(Yapılacak Görevler):
a: Okuma metnine göre aşağıdaki soruları yanıtlayınız.
(i) Atatürk, ebediyete intikalinin kaçıncı yıldönümünde anılmaktadır?
(ii) Mustafa Kemal Atatürk, Türkiye'nin kaçıncı Cumhurbaşkanı olarak anılmaktadır?
(iii) Atatürk'ü yetiştirdiği belirtilen devlet hangisidir?
b: Okuma metninde "Ebediyete intikalinin 87." ifadesinden "olalım araştırıp öğrenelim." ifadesine kadar olan kısmı aynen yineleyiniz.

(Okuma Metni):
§ §

Atatürkü anlamak hatırlamak

von Aytürk
A+A-
Reset

Ebediyete intikalinin 87. Yıldönümünde Gazi Mustafa Kemal Atatürk’ü rahmet ve saygıyla anıyorum.

Bize ne oluyor.

İslami inanç içerisinde olduğunu bildiğim benimle birlikte secdeyi rahmana giden bazı dostlarımdan Türk büyüğü Osmanlı’nın yetiştirdiği kahraman Türk subayı, Türkiye’mizin ilk Cumhurbaşkanı Millet meclisimizin kararıyla maraşallık ünvanıyla ödüllendirilen Mustafa Kemal Atatürk’e hakaret eden, arkadaşlarıma kafanızı kaldırın, birileri ki fikir dünyası dışarıda olanların ırmağından içmeyiniz. Kendimiz olalım araştırıp öğrenelim.

§ §

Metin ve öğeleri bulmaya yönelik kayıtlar
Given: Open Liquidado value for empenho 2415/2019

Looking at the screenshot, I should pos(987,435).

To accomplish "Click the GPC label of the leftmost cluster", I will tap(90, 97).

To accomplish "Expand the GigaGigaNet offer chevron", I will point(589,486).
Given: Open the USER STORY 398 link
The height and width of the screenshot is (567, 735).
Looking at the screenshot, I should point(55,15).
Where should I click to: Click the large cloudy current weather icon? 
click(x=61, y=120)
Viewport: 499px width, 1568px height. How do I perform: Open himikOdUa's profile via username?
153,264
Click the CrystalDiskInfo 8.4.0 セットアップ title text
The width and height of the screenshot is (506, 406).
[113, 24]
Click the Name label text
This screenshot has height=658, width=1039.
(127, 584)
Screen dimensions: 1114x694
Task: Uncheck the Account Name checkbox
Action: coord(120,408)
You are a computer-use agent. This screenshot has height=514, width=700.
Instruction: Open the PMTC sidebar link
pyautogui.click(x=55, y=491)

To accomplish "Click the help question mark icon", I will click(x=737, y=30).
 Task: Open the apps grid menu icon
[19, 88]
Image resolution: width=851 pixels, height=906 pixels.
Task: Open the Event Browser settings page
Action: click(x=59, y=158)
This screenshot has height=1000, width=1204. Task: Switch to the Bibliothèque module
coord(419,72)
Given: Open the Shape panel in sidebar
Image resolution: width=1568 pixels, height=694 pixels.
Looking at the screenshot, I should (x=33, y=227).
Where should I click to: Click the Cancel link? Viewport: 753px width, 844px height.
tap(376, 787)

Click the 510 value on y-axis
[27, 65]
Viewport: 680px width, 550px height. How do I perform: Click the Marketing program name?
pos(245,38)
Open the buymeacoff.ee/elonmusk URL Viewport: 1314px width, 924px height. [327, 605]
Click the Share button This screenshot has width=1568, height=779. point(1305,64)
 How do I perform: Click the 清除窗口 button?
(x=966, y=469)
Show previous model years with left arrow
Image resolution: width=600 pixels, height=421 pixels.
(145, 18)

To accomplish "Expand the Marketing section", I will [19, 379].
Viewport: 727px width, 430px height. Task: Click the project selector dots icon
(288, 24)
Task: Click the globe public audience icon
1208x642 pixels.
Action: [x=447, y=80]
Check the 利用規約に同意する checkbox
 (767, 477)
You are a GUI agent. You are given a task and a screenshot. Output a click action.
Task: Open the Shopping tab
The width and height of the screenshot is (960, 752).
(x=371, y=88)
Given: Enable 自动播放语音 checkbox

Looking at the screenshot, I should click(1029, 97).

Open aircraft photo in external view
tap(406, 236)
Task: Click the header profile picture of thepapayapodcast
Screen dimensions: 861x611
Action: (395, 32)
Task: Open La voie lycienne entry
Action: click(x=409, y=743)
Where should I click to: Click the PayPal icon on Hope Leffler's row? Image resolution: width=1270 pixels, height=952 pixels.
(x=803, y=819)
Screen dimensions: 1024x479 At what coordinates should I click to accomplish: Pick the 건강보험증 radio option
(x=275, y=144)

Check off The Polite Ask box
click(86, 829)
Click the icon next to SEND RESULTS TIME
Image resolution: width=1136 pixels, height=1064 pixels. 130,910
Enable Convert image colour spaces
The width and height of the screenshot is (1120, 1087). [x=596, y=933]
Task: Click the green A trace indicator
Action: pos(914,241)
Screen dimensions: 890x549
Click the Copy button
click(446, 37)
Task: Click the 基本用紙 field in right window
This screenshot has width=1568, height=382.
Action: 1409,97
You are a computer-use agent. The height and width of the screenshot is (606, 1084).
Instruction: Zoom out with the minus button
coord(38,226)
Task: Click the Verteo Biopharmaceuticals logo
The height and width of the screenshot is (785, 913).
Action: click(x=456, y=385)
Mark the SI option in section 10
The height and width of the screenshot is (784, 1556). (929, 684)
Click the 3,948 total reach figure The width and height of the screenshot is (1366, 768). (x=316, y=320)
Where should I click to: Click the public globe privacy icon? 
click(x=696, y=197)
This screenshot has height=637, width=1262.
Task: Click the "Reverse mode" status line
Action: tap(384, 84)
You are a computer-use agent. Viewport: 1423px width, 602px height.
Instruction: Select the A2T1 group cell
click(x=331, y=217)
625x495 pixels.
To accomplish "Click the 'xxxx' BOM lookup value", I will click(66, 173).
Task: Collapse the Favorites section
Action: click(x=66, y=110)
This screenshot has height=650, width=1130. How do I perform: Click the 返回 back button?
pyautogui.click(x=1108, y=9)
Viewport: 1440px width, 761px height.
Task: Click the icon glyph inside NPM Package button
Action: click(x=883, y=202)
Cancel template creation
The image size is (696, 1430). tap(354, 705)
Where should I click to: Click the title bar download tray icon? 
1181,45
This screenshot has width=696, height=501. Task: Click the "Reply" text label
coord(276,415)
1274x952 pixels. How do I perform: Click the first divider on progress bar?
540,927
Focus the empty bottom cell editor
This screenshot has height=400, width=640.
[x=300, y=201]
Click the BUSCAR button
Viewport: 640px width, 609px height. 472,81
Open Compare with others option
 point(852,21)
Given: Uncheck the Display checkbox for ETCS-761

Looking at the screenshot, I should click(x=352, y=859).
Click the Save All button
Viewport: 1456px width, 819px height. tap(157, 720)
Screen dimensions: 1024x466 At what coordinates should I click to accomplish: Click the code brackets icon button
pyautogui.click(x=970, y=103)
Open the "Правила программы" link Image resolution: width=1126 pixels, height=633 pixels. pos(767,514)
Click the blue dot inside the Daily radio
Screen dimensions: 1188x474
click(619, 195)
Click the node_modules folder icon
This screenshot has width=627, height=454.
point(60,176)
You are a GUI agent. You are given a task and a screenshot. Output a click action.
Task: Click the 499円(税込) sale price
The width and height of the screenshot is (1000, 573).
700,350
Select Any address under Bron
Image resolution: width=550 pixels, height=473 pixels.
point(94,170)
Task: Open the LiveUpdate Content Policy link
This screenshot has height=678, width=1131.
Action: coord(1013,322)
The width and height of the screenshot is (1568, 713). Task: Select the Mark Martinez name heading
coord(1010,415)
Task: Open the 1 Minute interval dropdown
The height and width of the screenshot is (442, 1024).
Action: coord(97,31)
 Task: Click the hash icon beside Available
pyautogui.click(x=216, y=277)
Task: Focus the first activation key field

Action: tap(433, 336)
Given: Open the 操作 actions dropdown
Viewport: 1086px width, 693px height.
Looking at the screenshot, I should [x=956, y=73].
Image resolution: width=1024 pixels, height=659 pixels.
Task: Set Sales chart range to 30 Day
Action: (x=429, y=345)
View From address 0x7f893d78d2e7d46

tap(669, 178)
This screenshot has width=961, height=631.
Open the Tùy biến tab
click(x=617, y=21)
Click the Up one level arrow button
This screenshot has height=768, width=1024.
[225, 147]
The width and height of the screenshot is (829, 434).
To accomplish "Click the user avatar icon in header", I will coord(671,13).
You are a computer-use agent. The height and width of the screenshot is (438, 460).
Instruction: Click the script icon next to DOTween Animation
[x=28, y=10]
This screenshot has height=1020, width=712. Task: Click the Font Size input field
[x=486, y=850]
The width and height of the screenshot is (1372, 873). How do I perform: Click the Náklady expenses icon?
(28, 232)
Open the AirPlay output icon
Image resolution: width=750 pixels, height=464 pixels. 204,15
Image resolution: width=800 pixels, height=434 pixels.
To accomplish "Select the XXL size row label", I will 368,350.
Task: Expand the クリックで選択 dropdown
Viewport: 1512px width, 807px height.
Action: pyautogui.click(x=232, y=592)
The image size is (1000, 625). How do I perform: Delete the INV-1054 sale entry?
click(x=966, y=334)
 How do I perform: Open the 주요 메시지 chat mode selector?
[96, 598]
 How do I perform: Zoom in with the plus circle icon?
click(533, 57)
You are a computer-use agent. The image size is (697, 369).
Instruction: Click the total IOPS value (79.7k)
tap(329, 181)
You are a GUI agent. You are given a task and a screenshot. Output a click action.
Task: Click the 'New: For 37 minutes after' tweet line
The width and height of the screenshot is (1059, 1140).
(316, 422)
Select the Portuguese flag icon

§ §

(Alıştırma Sonuçları):
a:
(i) 87. yıldönümünde
(ii) İlk Cumhurbaşkanı
(iii) Osmanlı

b:
Ebediyete intikalinin 87. Yıldönümünde Gazi Mustafa Kemal Atatürk’ü rahmet ve saygıyla anıyorum.

Bize ne oluyor.

İslami inanç içerisinde olduğunu bildiğim benimle birlikte secdeyi rahmana giden bazı dostlarımdan Türk büyüğü Osmanlı’nın yetiştirdiği kahraman Türk subayı, Türkiye’mizin ilk Cumhurbaşkanı Millet meclisimizin kararıyla maraşallık ünvanıyla ödüllendirilen Mustafa Kemal Atatürk’e hakaret eden, arkadaşlarıma kafanızı kaldırın, birileri ki fikir dünyası dışarıda olanların ırmağından içmeyiniz. Kendimiz olalım araştırıp öğrenelim.